**What to do:**
Collect every line below that contains the word "table".

**Data for review:**
+ + + + +

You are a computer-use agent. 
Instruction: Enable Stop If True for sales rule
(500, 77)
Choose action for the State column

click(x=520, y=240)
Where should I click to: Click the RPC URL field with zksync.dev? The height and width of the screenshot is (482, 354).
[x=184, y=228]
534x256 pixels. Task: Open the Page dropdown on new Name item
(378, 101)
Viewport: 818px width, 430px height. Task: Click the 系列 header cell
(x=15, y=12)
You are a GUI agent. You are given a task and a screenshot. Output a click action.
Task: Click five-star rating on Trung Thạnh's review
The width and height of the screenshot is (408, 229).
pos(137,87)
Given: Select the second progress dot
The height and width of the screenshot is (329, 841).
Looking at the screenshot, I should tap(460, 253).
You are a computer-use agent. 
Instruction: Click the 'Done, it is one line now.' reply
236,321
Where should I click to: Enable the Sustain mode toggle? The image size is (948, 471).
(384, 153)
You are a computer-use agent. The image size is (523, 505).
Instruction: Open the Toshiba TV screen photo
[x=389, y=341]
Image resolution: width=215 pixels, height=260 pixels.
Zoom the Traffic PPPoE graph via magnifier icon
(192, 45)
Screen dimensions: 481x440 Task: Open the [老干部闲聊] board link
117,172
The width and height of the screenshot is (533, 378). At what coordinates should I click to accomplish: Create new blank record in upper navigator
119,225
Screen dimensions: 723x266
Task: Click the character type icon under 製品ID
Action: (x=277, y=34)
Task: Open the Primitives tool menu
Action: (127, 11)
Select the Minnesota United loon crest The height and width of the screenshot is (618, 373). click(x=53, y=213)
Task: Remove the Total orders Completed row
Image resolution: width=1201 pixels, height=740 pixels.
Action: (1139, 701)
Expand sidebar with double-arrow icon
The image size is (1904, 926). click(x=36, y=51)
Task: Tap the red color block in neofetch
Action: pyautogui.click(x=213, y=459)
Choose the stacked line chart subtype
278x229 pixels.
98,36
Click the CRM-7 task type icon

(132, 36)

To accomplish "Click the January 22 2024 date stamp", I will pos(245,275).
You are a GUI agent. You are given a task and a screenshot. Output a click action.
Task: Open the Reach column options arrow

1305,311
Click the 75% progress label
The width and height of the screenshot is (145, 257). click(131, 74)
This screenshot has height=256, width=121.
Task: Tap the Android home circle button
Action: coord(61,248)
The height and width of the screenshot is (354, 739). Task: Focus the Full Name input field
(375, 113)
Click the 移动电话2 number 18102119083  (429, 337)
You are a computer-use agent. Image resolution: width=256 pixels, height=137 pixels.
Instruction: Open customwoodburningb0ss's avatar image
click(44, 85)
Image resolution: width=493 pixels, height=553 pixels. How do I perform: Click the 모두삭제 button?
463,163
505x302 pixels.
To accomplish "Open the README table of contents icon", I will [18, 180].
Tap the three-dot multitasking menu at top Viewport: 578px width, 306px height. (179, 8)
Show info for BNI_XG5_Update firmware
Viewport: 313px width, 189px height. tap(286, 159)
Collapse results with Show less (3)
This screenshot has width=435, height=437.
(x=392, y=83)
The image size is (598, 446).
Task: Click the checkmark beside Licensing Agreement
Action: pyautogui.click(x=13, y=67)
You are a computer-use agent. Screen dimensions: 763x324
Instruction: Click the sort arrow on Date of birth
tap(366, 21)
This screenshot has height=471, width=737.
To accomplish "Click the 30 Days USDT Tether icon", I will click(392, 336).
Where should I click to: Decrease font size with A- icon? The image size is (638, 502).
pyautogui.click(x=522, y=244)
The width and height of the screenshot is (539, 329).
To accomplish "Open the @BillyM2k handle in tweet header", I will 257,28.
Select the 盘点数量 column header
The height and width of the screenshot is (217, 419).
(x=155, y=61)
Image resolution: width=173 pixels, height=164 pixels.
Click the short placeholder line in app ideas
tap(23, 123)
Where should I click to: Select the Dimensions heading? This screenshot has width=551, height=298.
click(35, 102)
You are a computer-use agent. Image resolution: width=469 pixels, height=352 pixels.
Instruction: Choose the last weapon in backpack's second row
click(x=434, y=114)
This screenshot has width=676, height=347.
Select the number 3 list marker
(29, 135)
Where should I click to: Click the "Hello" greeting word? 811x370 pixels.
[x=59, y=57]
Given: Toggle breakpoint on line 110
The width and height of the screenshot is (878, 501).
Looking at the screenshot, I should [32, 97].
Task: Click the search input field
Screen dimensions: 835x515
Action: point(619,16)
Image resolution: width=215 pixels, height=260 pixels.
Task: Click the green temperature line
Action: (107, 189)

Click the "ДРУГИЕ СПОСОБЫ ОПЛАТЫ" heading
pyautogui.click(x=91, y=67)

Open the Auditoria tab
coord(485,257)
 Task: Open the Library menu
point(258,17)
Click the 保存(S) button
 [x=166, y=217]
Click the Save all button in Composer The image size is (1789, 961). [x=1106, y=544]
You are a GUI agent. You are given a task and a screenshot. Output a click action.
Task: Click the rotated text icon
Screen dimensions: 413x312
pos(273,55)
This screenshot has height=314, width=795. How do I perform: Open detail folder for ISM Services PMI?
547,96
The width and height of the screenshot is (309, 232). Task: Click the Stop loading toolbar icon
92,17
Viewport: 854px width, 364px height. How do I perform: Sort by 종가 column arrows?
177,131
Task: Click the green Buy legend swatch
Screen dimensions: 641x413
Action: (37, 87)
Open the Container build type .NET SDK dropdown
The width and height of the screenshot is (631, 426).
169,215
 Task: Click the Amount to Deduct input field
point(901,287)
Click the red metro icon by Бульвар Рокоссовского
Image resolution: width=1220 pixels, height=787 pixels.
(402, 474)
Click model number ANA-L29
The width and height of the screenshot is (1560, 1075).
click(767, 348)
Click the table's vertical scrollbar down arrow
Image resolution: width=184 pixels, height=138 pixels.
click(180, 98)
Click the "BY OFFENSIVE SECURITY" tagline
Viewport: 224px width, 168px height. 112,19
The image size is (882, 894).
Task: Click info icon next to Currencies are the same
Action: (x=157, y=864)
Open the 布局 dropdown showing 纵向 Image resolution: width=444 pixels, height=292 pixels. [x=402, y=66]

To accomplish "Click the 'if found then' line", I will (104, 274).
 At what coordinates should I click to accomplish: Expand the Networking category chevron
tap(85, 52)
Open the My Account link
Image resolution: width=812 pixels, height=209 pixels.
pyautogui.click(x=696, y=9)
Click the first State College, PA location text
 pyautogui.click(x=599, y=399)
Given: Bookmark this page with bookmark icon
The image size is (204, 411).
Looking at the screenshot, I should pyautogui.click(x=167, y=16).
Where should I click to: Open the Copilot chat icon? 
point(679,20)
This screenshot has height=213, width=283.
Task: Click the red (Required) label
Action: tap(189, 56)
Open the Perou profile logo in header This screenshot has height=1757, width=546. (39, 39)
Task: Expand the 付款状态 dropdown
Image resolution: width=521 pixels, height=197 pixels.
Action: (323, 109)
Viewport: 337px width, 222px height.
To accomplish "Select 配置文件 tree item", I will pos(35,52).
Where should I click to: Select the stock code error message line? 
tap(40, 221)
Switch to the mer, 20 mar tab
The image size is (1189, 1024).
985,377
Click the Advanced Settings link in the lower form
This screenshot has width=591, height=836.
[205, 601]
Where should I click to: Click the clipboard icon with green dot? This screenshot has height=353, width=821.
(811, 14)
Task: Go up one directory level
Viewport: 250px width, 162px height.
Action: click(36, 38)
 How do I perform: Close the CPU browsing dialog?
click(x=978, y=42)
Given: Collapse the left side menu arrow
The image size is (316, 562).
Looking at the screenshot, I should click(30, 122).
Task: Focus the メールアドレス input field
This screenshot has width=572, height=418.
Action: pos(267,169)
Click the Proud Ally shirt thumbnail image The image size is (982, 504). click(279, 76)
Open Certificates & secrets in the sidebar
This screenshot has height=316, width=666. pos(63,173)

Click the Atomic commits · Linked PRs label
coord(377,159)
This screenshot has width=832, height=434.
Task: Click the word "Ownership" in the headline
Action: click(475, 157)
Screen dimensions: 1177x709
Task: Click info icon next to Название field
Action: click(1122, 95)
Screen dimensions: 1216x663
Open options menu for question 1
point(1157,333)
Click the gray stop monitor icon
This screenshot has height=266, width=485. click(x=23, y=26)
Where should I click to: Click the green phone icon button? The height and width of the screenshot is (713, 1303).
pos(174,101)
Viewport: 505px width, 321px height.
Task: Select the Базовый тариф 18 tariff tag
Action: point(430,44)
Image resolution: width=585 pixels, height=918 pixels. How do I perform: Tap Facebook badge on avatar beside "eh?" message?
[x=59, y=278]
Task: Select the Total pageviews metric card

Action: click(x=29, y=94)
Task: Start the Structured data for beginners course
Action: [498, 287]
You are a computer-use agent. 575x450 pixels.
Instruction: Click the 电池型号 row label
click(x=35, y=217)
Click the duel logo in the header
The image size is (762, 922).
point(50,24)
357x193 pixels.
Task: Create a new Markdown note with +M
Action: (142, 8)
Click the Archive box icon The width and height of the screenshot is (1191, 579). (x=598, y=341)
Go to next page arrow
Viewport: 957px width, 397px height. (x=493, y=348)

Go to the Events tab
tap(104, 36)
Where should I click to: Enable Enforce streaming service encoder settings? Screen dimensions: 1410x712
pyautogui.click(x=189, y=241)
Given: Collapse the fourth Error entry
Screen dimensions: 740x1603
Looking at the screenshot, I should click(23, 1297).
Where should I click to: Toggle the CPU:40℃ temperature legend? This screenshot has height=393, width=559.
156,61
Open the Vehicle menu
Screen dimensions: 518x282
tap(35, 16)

+ + + + +

**Answer for this exercise:**
To accomplish "Open the README table of contents icon", I will [18, 180].
Click the table's vertical scrollbar down arrow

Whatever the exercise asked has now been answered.